- _WHAT THE TASK ASKS_:
A single number is required: how many lines in the records below contain "agent".

(Recorded data)
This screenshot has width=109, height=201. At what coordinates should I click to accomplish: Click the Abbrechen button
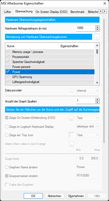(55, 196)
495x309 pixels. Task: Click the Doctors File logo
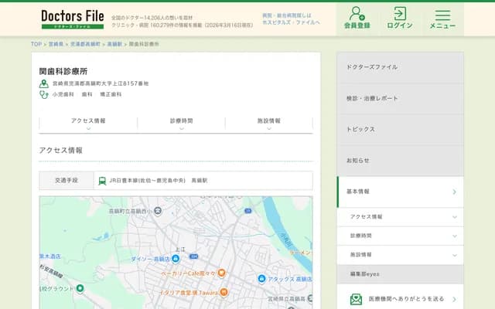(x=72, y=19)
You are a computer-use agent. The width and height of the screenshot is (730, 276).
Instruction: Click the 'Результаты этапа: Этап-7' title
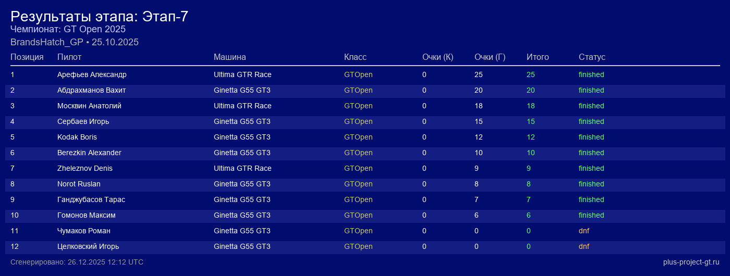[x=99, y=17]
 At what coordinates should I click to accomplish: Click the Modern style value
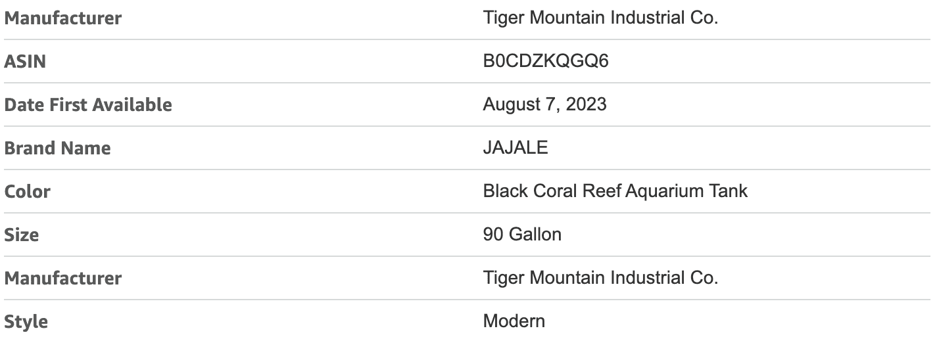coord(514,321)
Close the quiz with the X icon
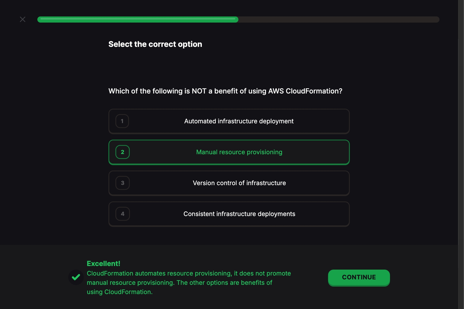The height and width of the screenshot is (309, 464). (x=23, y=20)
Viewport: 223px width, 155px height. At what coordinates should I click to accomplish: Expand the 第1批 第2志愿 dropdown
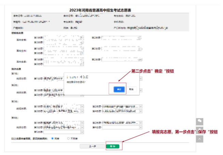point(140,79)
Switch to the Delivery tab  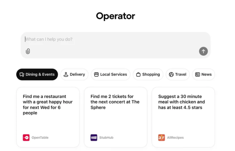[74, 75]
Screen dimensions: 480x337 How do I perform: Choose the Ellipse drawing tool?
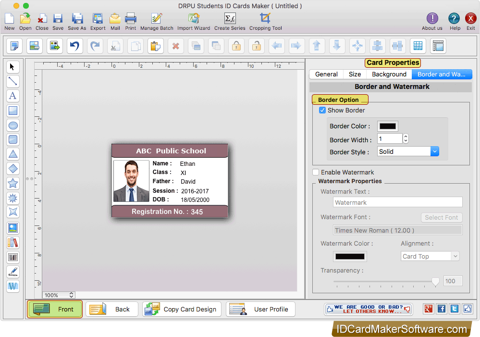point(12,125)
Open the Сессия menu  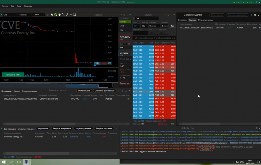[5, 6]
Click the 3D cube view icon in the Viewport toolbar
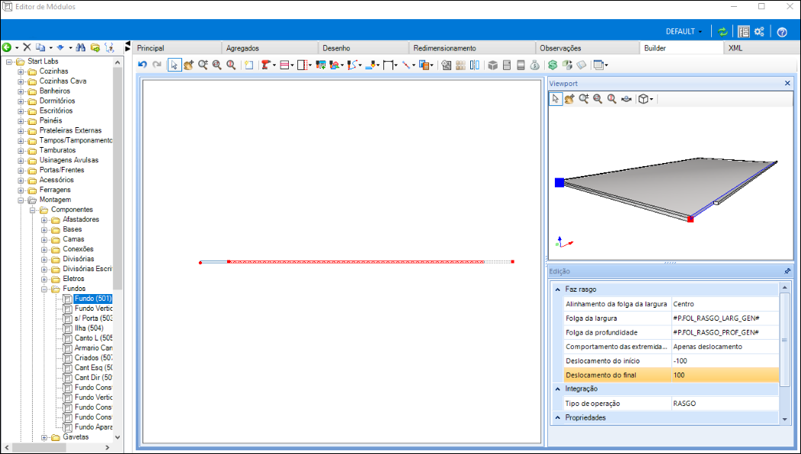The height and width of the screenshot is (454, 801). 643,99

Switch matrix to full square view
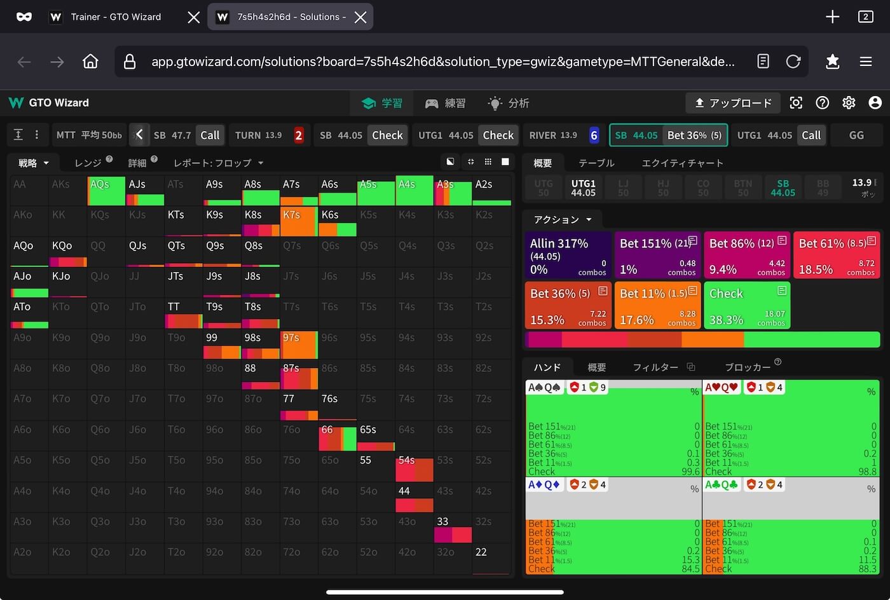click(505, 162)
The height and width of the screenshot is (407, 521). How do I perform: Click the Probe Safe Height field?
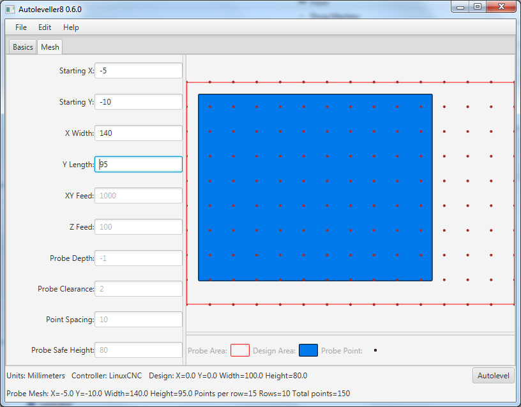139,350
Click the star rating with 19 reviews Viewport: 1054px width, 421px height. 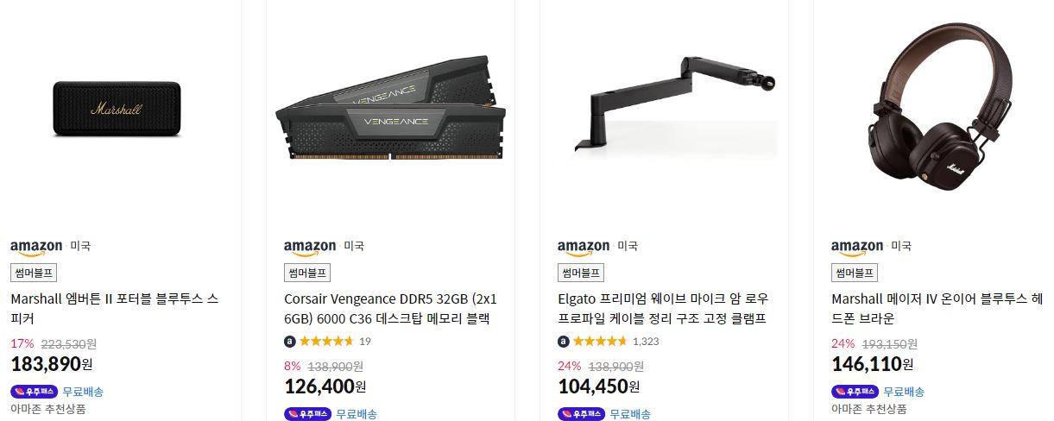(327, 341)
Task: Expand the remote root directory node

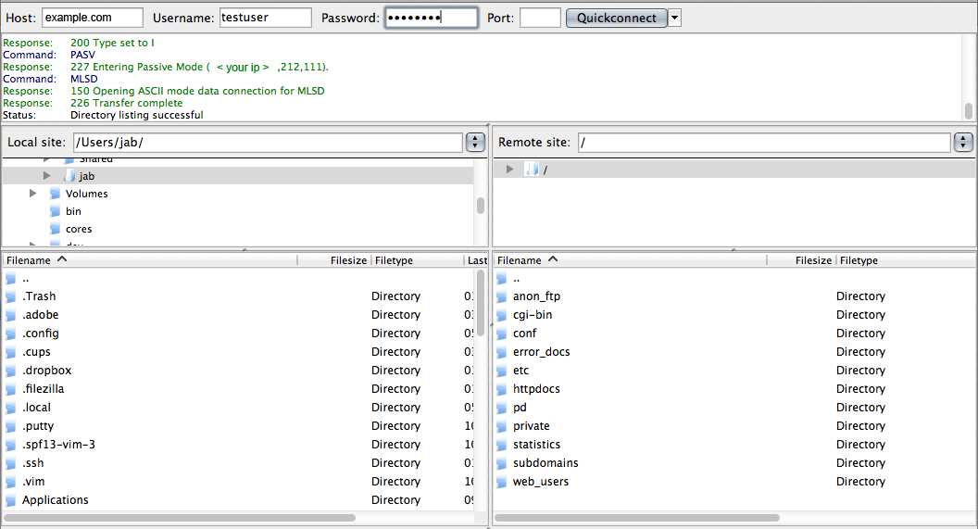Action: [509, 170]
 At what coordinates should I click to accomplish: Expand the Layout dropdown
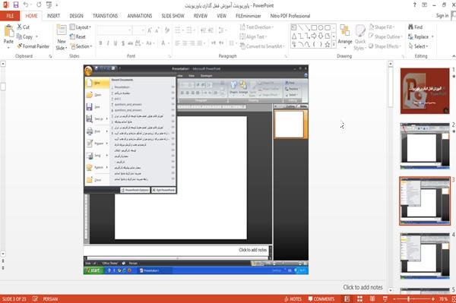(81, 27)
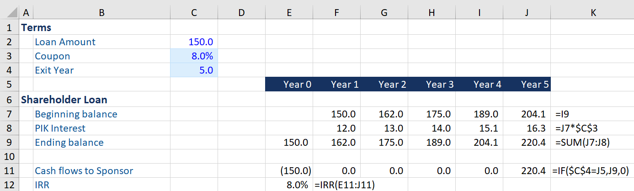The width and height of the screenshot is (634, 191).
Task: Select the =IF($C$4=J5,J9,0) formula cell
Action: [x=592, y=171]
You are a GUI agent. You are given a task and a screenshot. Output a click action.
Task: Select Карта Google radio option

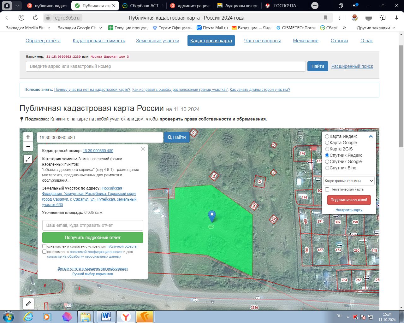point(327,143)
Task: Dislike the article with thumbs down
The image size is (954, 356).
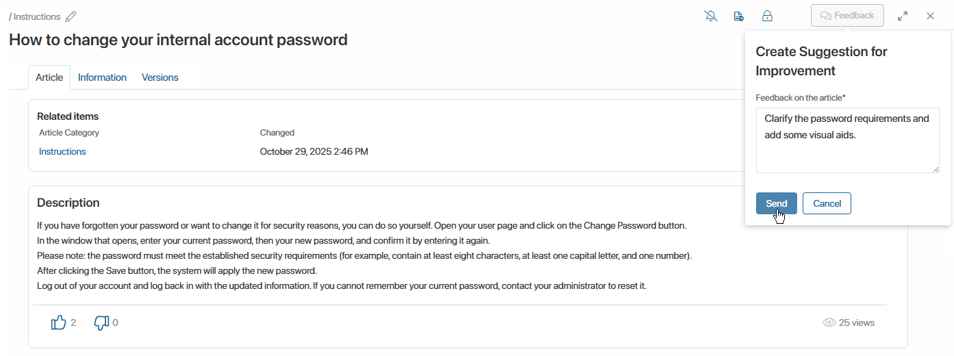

- _COMPLETED EXERCISE_:
2